### ABOUT THIS EXERCISE:
Your task is to reproduce exactly the lines from the one containing "959x889 pixels." through the last line below, both ends included, and nothing else, with no pictures.

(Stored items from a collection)
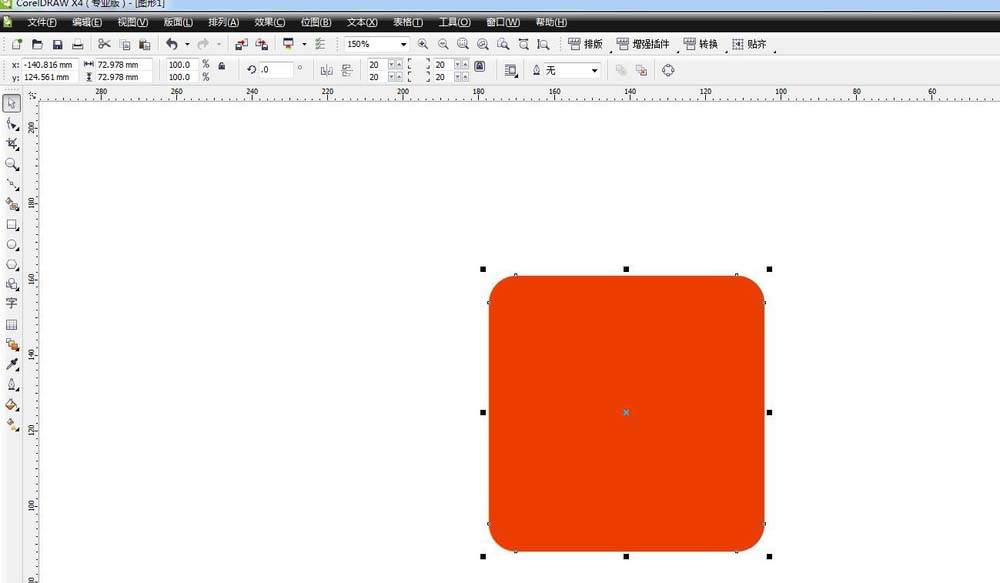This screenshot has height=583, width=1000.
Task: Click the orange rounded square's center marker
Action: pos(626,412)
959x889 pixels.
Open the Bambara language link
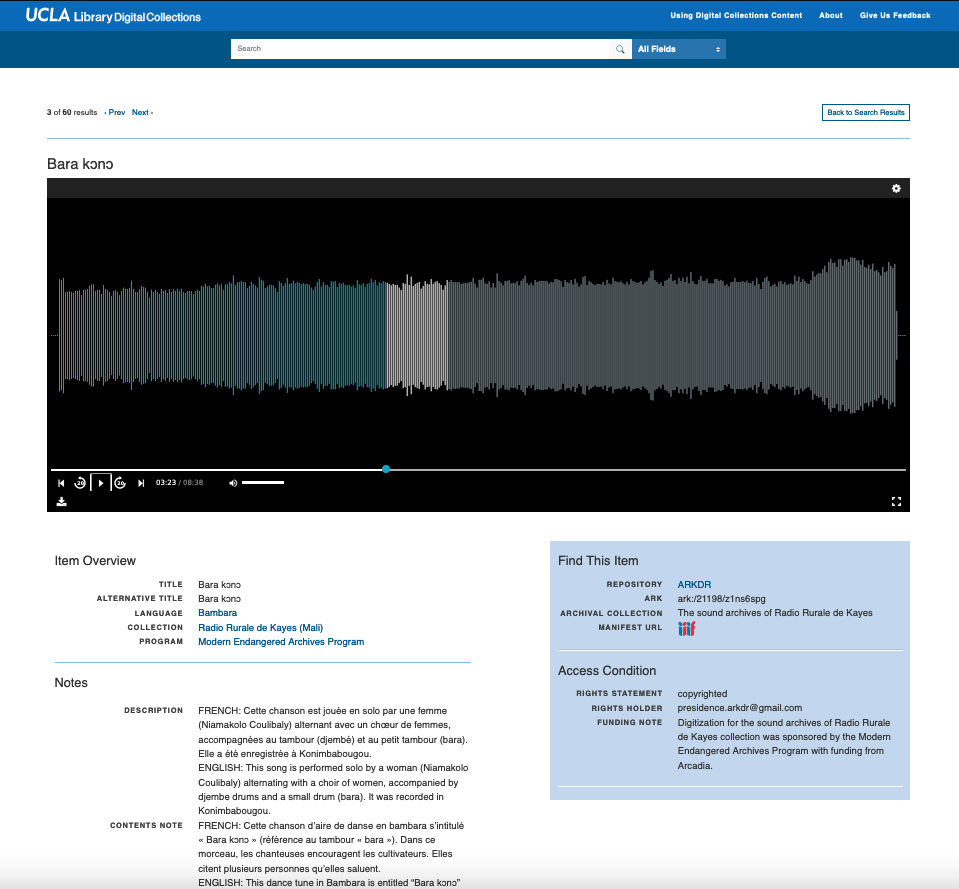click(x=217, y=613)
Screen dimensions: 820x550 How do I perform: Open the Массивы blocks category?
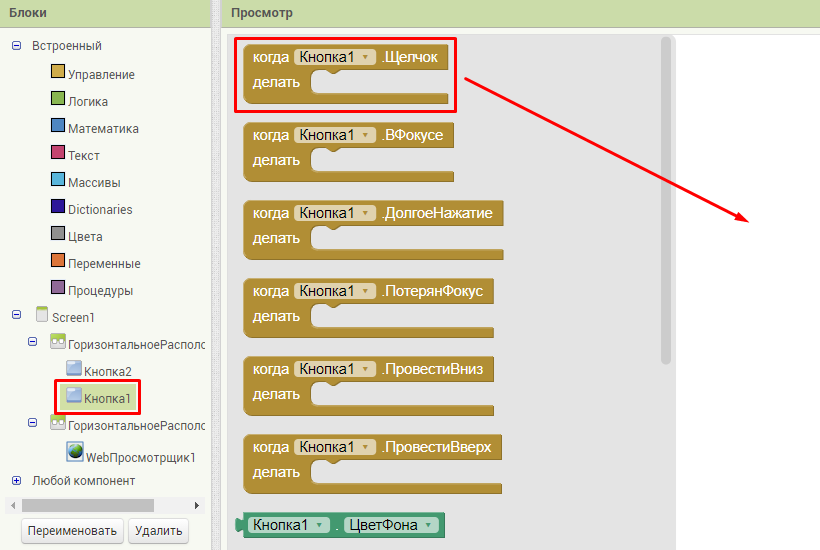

### SOLVED EXERCISE:
959x889 pixels.
Open the Bambara language link
click(x=217, y=613)
Screen dimensions: 820x550 How do I perform: Open the Массивы blocks category?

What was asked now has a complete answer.